In TIM lavoriamo perché l’innovazione si traduca in soluzioni concrete: dentro l’azienda, rendendo più solidi processi, competenze e capacità di esecuzione, e verso l’esterno, sviluppando soluzioni per i clienti e collaborando con startup, PMI e partner, accompagnandone la crescita. Nasce da questa visione l’intesa con CDP Venture Capital, siglata al TIM Innovation Lab di Roma dal nostro Amministratore Delegato Pietro Labriola insieme a Emanuele Levi, Amministratore Delegato e Direttore Generale di CDP Venture Capital.
La collaborazione ha l'obiettivo di sviluppare e portare sul mercato tecnologie digitali italiane e di trasformare le startup più promettenti in aziende solide, capaci di operare nei sistemi critici del Paese e di competere anche a livello internazionale.
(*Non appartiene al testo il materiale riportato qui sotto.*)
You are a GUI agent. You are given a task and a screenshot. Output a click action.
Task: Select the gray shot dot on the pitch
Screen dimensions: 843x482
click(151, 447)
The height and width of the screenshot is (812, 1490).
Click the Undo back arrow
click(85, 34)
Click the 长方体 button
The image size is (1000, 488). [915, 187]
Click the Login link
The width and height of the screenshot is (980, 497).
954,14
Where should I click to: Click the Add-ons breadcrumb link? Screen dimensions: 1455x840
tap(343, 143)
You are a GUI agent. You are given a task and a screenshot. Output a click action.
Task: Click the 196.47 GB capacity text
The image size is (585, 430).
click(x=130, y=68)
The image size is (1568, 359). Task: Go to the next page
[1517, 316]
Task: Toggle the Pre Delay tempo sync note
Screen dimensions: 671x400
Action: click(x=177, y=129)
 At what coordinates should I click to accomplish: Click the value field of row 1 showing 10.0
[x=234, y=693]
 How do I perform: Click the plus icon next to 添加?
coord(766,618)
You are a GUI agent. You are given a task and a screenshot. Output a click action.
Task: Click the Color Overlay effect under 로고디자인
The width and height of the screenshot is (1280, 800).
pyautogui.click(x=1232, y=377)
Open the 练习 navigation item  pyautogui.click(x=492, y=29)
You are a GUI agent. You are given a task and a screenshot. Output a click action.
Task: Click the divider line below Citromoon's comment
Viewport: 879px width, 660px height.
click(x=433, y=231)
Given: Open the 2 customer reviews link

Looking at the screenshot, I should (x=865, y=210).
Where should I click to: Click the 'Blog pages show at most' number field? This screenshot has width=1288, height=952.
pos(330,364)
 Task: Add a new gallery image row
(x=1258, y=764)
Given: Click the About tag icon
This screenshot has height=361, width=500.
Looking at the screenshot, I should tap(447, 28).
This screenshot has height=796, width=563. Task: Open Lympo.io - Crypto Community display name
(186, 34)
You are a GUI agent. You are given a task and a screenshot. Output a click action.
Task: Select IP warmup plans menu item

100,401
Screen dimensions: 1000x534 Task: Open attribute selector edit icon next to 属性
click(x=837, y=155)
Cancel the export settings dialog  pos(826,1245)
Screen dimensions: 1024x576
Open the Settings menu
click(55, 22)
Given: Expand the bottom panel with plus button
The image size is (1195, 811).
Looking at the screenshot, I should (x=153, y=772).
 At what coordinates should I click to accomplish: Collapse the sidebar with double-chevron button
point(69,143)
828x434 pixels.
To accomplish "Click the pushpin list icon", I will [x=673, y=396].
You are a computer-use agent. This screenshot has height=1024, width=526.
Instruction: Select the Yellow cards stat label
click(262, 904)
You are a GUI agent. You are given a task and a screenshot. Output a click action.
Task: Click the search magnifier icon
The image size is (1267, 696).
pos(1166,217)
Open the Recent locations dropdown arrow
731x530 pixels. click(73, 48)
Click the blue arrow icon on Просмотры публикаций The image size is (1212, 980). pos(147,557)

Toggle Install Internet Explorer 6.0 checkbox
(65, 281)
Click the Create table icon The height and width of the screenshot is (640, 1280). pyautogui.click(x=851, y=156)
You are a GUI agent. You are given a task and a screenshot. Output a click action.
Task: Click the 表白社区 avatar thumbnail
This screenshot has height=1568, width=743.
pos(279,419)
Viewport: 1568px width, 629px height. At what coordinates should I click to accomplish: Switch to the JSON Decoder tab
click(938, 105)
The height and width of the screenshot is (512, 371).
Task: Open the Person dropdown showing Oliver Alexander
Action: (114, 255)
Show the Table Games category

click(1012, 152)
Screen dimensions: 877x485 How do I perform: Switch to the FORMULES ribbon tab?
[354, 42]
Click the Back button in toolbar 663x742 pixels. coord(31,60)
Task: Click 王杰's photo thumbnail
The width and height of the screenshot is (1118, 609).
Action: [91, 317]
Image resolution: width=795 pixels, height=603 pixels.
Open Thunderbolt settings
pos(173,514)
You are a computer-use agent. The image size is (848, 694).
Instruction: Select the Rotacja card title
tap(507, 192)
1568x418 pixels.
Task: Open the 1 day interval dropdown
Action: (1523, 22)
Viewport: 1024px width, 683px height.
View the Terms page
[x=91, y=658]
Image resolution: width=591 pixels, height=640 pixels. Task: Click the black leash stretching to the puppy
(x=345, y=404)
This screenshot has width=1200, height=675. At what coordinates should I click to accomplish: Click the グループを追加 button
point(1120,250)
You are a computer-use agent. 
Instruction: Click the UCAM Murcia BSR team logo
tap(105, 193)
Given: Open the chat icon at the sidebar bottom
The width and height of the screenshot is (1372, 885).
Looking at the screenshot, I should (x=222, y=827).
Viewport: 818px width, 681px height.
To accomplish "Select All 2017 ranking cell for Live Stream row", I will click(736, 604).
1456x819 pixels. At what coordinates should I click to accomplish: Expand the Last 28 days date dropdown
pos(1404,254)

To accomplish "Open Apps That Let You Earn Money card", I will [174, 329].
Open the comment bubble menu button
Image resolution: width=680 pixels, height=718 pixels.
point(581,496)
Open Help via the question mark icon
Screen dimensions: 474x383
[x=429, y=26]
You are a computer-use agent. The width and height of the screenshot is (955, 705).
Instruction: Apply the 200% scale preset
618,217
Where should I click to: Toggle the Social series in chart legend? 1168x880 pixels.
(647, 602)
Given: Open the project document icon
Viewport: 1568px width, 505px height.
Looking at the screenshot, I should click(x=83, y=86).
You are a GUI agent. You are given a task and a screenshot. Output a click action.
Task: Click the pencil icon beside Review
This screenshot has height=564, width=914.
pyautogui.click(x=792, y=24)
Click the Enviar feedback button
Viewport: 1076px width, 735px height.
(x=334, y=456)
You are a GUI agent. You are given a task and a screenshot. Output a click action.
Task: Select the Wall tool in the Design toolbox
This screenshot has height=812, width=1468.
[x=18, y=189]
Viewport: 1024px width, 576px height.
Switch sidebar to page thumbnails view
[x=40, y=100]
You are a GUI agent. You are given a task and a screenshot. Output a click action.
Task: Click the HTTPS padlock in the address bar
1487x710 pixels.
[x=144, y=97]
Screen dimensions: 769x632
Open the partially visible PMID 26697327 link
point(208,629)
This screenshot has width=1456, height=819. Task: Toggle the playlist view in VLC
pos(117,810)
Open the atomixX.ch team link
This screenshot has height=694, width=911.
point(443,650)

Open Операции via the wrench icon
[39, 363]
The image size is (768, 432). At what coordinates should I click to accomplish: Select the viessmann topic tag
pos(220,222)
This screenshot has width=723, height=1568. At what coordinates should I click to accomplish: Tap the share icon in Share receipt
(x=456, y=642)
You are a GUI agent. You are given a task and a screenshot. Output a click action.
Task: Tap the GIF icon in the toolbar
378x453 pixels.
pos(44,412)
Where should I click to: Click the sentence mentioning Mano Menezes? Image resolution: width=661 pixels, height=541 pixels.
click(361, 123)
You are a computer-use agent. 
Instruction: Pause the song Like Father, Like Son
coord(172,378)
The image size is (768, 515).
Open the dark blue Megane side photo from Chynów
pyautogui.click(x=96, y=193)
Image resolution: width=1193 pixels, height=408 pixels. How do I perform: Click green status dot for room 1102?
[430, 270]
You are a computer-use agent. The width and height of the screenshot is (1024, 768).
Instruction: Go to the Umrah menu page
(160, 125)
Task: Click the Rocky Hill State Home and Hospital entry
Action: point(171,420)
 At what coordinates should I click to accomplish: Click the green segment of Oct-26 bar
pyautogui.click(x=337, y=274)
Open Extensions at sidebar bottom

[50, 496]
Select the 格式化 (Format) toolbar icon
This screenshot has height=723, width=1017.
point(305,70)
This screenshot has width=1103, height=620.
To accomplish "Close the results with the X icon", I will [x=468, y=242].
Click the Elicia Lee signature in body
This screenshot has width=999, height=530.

Le attività si concentreranno su ambiti strategici come Intelligenza Artificiale, cybersecurity, cloud, Smart City, Smart Infrastructure, difesa e nuovi servizi digitali. In questi settori TIM e CDP Venture Capital metteranno in comune competenze industriali, capacità tecnologiche e risorse finanziarie, selezionando le realtà più promettenti sia all’interno del portafoglio di CDP Venture Capital sia attraverso attività di scouting mirato. Le soluzioni verranno testate con i nostri team, adattate ai contesti operativi e portate verso applicazioni concrete, anche in ambiti critici.
In questo percorso metteremo a disposizione asset strategici per il loro sviluppo, come infrastrutture, capacità tecnologiche e una conoscenza diretta dei bisogni di imprese e Pubblica Amministrazione. Il team TIM Open Innovation lavorerà al loro fianco: supporteremo le startup nell’ingresso sul mercato, le metteremo in relazione con clienti enterprise e Pubblica Amministrazione e ne accompagneremo la crescita integrando sviluppo industriale e accesso a capitali.
Alcune collaborazioni sono già in corso. Cubbit lavora su un modello di cloud storage geo-distribuito, mentre CAEmate sviluppa soluzioni basate su Digital Twin a supporto della manutenzione predittiva delle infrastrutture. Sono i primi esempi di un approccio che punta a portare tecnologie italiane in casi d’uso reali e ad accompagnarle in percorsi di crescita strutturati.